キングコング西野『ボトルジョージ』制作秘話を披露 コマ撮り作品の魅力は「AIが生成できない」
『こまねこのかいがいりょこう』映画公開記念トークショー
お笑いコンビ・キングコングの西野亮廣が5日、都内で行われた『こまねこのかいがいりょこう』映画公開記念トークショー付き上映会に登壇。コマ撮りの魅力、短編映画『ボトルジョージ』の制作秘話を語った。 【動画】「ジブリ美術館みたい」「改めて天才」と話題…キンコン西野の建設中の豪邸 『こまねこ』は、2003年に誕生した、日本のコマ撮りアニメーションの最高峰・ドワーフスタジオのオリジナル作品。“こま撮り”が好きな猫の女の子“こまちゃん”の日常を、優しさあふれる世界観で描いている。西野は、原案・脚本・製作総指揮を務めたコマ撮り短編映画『ボトルジョージ』をドワーフスタジオとともに作り上げており、同作と『こまねこのかいがいりょこう』のプロデューサーを務めた松本紀子氏とトークショーを実施した。 11年ぶりの新作となる『こまねこのかいがいりょこう』を観賞した西野は、「お世辞抜きで良かった。こまねこを見ていたら、本当にスタッフさんが愛でているんだなという感じが仕草から伝わってきました。かわいかった」とコメント。名作との呼び声が高い『はじめのいっぽ』『こまとラジボー』『ほんとうのともだち』の3作品とともに上映されており、「20年くらい前の作品で、こまねこの最初の完成度が高かった。みなさんも感じたと思うのですが、まったく古くなっていない。素晴らしい。いいものを見させていただきました」と絶賛した。 『ボトルジョージ』制作のきっかけについては、ピクサーの大ヒット作『トイ・ストーリー3』などに携わった堤大介監督との出会いを振り返りながら、「絵本を出すということでスタートしていたのに、ある日突然、堤監督が『コマ撮りどうですか?』と言い始めて、一気に面倒くさくなった」と説明。「どう考えても作業が増える。絵本だったら、この辺に着地するのが見えていたのですが、コマ撮りとなると、作り方も分からない。どうやって届けたらいいか分からないということで、いろいろ面倒なことになったと思ったのですが、せっかく挑戦するのだったらなるべく面倒なほうがいいと思った。言い出しっぺは堤さんです」と明かした。 コマ撮りの魅力を聞かれると、「何も分からずにスタートしたのですが、初めてみて制作過程が面白い。(今の時代は)AIで完成品が出てきてしまうから、AIが生成できないものは何かと考えたら、制作過程、プロセスはすごい価値を持っていると思う」と言及。

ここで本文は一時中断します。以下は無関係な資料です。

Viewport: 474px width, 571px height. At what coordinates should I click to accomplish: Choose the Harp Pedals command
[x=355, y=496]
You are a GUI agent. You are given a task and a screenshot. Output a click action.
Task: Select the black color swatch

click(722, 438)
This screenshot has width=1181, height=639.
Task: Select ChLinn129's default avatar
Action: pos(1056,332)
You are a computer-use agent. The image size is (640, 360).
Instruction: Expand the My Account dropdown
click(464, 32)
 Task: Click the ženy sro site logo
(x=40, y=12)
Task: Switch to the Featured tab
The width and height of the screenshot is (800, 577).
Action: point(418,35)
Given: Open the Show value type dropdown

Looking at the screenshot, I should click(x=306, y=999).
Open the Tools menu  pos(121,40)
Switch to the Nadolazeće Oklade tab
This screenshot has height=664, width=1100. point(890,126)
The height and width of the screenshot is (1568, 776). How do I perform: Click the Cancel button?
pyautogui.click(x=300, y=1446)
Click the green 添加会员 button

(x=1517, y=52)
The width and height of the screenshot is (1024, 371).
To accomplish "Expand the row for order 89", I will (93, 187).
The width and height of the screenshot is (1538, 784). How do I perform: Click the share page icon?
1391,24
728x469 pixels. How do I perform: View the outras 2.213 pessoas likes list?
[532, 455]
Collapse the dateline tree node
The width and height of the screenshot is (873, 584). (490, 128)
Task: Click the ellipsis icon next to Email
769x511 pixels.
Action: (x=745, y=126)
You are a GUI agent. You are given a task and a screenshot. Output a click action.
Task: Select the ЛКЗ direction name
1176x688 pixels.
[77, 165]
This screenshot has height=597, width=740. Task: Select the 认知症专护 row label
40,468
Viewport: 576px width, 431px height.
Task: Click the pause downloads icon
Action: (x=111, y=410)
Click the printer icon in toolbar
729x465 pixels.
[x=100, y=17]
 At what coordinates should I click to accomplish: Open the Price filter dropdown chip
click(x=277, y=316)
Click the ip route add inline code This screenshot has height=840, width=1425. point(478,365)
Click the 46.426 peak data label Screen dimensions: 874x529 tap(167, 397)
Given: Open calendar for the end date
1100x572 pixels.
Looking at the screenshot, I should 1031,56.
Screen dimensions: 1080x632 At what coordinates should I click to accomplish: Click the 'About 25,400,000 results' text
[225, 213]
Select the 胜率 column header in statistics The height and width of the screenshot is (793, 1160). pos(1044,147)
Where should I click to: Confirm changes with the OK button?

「自分たちと肌が合うのではないかと思ったのは、アニメーションに限らず、エンタメを作るときは、お客さんと一緒に作るバーベキュー型、とにかくお客さんを巻き込む。それをやろうと思ったときにめちゃくちゃいいなと。プロセスが魅力的だったのはデカかったです」と話した。 松本氏が、西野が「映画はライブだ」と発言していたことについて興味を示すと、西野は若者と映画について話したエピソードを持ち出し、「『スラムダンク』のリバイバル上映を観た20歳の子が『やっぱり生はいいですね』『生の音はすごい』と言っていた。それが何の狙いもなく言っていたんです。映画の価値って、それなんだ。ライブとして打ち出していくと、映像メディアと競合でもなんでもない。体験がめっちゃ大事なんだと勉強になりました」と感心。「10年以上前から、初音ミクのライブとかはあった。ステージ上に生身の人間が出ているか否かがライブか否かを分け隔てるものではなく、やはり体験が一定ラインを越えた瞬間にライブになる。ここを打ち出していくことが大事だと思いました」と熱弁した。